Humanity has left behind intelligent machines, but Quoquo doesn't find them all that useful, saying that they lie.
Proudly, Dondiil, another blue alien, has been breeding domestic cats for 40 orbits of their home world, so that they now approximate the kind that would have existed in the area [Vietnam].
Discussion (Spoilers):
Quoquo takes a blaster into the jungle and clears a path for himself. However, Dondiil has let his genetically modified tigers to escape. Quoquo blasts them until he realizes he's been hallucinating at least some of them. Finally, at his death understanding some human concepts.
Quoquo--whose name approximates "whichever" or "whatever"--has a hard time believing human culture. He's trying to be objective but failing. His name in his own language may be an intensifier: "Quo" now with even more "quo."
Humans do things that don't make sense like having a "Paris, Texas" that has nothing to do with "Paris, France" and what the aliens think they know about the species such as cannibalism, is applied over a time and circumstance and in a way that distorts understanding. Perhaps this is why Quoquo thinks the skyacht lies to him. The history is too complex, too broad and too thick to be easily understood.
"Feather tigers" is another of those strange humans topics where humans see something where there is nothing. Only when exposed to a similar environment is Quoquo able to understand--albeit too late.

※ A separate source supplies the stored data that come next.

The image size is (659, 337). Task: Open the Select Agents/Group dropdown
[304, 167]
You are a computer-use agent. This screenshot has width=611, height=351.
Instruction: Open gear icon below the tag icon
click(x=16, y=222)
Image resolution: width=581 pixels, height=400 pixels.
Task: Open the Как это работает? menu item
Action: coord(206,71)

The ship is described by some unnamed narrator as being like the phoenix, and so too is the environment returning to what it once was--even if using animals different from the ones before.
This is a solid story. But Wolfe has others, better. The more I read The Norton Book of Science Fiction, the more I sense they are the B-sides of SF: These stories deserved more attention, which is great, but the book has a grander title with a presumed grander scope. No doubt the old reviews still exist. I do know some professors of the time professed their appreciation of the book.
I've been reading the opening essays, which are informative, and establish the parameters of selection, and perhaps this urgency to get on the right side of politics held the book back from being something closer to what the book title proclaims. There's nothing wrong with what they're wanting to do, but it requires a different title: Forgotten or Neglected Stories of an Ethically Kind SF. At least that seems to be the best title for the moment. Maybe I'll have another later.